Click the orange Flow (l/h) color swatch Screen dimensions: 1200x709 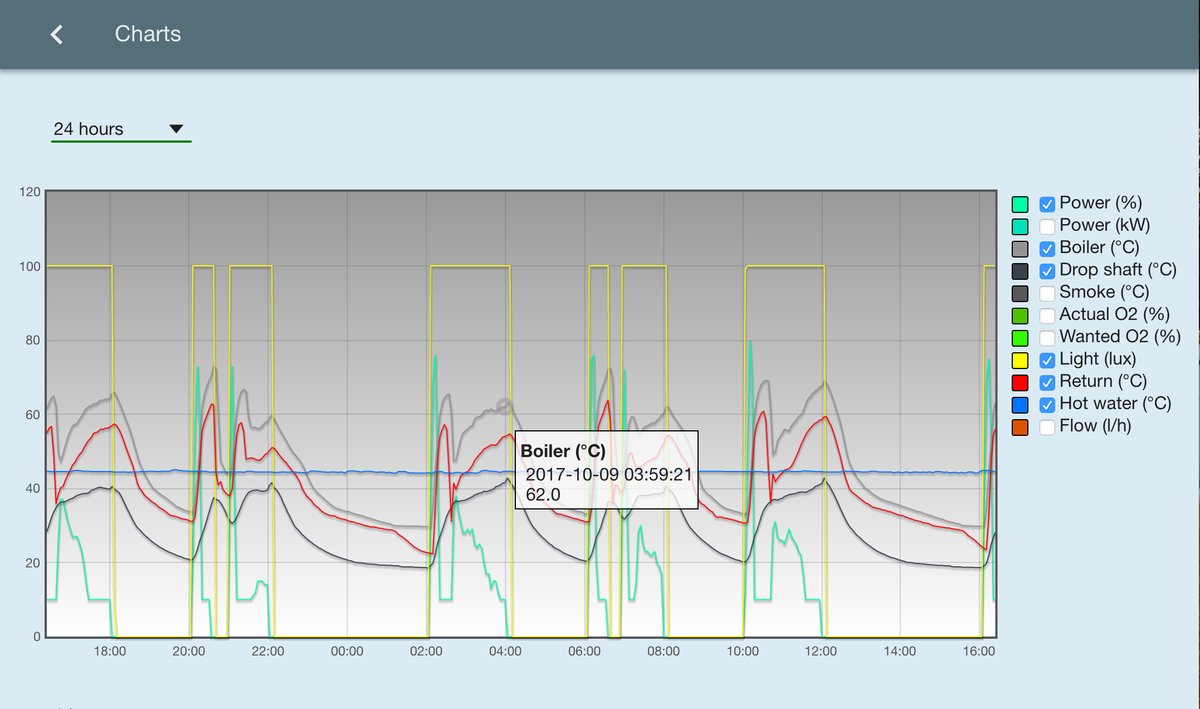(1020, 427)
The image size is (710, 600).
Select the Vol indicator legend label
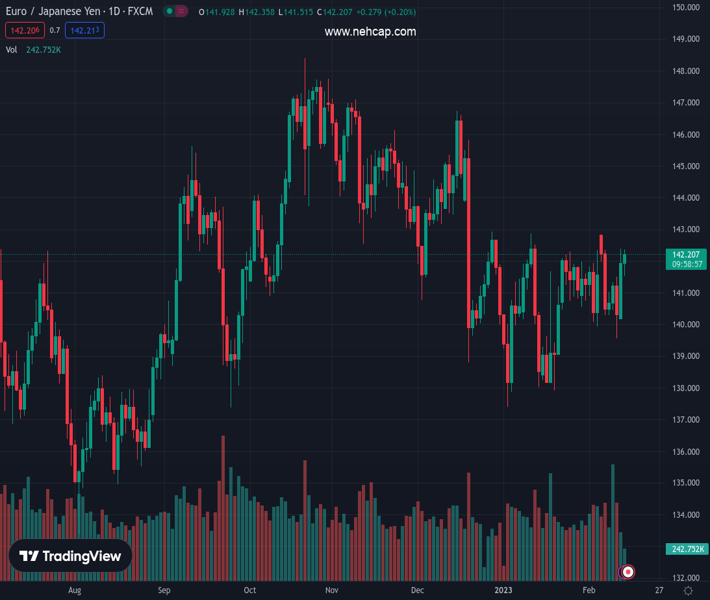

================================

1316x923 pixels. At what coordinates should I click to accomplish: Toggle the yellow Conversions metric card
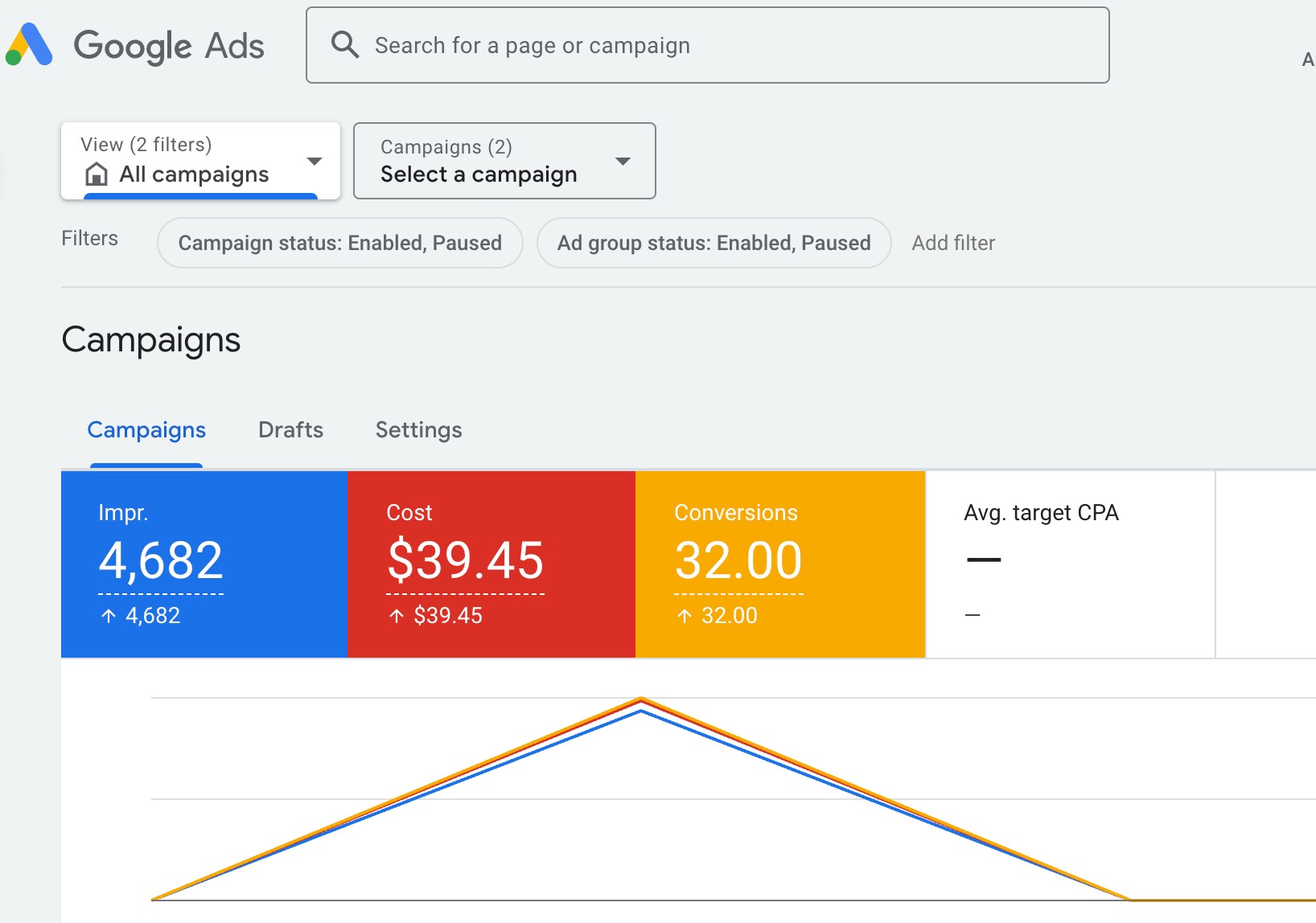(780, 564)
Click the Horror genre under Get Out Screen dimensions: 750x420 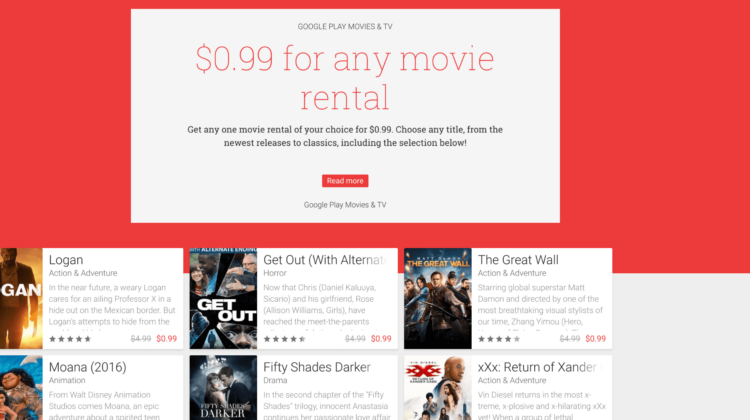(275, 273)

================================

Give back the records above exactly, limited to the lines between the one holding "The image size is (710, 600)." and the one holding "Select the Vol indicator legend label", inclusive.

The image size is (710, 600).
Select the Vol indicator legend label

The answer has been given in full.